Con l’arrivo delle alte temperature torna l’interesse per il bonus condizionatori. Anche nel 2026 è possibile ottenere una detrazione fiscale per l’acquisto e l’installazione di climatizzatori a basso consumo, in alcuni casi anche senza eseguire lavori di ristrutturazione dell’immobile.
La misura non rappresenta una categoria autonoma, ma rientra nelle agevolazioni previste dall’Ecobonus e dal Bonus Casa. Le indicazioni sono state chiarite dall’Agenzia delle Entrate e richiamate anche dall’esperto del settore immobiliare Ivan Meo.
La detrazione ordinaria è pari al 36% della spesa sostenuta, ma può arrivare al 50% se l’intervento riguarda l’abitazione principale e il contribuente è titolare di un diritto reale sull’immobile, come proprietà, usufrutto o diritto di abitazione.
La proroga prevista dalla Legge di Bilancio 2026 mantiene l’esclusione delle caldaie alimentate esclusivamente da combustibili fossili, mentre continuano a essere agevolati i sistemi a pompa di calore e gli impianti ad alta efficienza energetica.
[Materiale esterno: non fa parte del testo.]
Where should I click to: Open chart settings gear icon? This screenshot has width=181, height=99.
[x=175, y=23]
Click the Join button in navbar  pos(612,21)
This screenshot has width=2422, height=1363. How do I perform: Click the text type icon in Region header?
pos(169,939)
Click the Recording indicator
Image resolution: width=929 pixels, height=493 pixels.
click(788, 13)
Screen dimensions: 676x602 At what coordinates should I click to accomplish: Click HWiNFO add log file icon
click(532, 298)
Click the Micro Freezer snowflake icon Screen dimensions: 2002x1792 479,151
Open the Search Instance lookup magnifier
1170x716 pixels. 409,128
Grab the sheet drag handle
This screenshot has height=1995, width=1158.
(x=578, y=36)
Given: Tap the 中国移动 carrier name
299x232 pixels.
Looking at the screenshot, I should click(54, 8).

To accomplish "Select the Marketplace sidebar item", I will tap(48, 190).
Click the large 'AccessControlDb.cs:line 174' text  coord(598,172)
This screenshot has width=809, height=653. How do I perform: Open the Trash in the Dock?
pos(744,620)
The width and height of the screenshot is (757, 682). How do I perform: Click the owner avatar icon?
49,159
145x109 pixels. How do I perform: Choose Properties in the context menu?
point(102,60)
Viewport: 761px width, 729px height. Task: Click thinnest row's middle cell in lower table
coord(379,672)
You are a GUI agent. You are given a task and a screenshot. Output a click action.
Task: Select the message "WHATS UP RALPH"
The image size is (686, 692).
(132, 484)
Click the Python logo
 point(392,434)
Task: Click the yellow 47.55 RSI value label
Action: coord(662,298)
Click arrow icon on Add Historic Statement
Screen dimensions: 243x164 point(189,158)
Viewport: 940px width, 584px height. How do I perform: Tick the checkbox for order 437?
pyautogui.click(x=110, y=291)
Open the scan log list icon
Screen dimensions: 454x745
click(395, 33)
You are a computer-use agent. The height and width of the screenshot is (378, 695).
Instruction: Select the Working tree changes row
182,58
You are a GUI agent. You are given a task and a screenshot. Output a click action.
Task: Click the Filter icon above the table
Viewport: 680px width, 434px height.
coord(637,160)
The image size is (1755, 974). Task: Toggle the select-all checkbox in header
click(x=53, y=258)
La disciplina fa riferimento all’articolo 14 del decreto legge 63/2013 e all’articolo 16-bis del Tuir.
Pagamento tracciabile obbligatorio
Per accedere all’agevolazione resta necessario effettuare il pagamento tramite bonifico parlante. Nel documento devono comparire il riferimento normativo, il codice fiscale del beneficiario, la partita Iva o il codice fiscale dell’installatore e gli estremi della fattura.
Carte di pagamento, assegni o altri strumenti non consentono di ottenere la detrazione. La tracciabilità dell’operazione continua a essere uno dei requisiti richiesti dall’Agenzia delle Entrate.
Per gli interventi che comportano un miglioramento energetico, la documentazione va trasmessa all’Enea entro 90 giorni dalla conclusione dei lavori, utilizzando il portale relativo all’anno di riferimento.
Chi può usufruire dell’agevolazione
Possono beneficiare del bonus persone fisiche, professionisti, società, condomini, cooperative edilizie, enti pubblici e soggetti privati non commerciali. L’Ecobonus è accessibile sia ai residenti sia ai non residenti, inclusi i titolari di reddito d’impresa. Le spese agevolabili potranno essere sostenute fino al 31 dicembre 2026.
Come scegliere il climatizzatore più adatto
Secondo Altroconsumo, la scelta dovrebbe partire dalle dimensioni degli ambienti da raffrescare. Un parametro di riferimento è rappresentato dai Btu/h, che determinano la capacità di raffreddamento dell’apparecchio.
Anche la classe energetica incide sui consumi. I modelli più efficienti appartengono generalmente alle categorie comprese tra A+ e A+++, con un impatto minore sulle bollette. Sul mercato sono disponibili climatizzatori portatili, sistemi split fissi, multi-split e apparecchi con pompa di calore e tecnologia inverter, in grado di mantenere temperature costanti riducendo i consumi energetici.
Per gli impianti fissi, gli esperti raccomandano di affidarsi a installatori qualificati. Un montaggio corretto e una manutenzione periodica contribuiscono a mantenere elevate le prestazioni e a limitare i costi di gestione.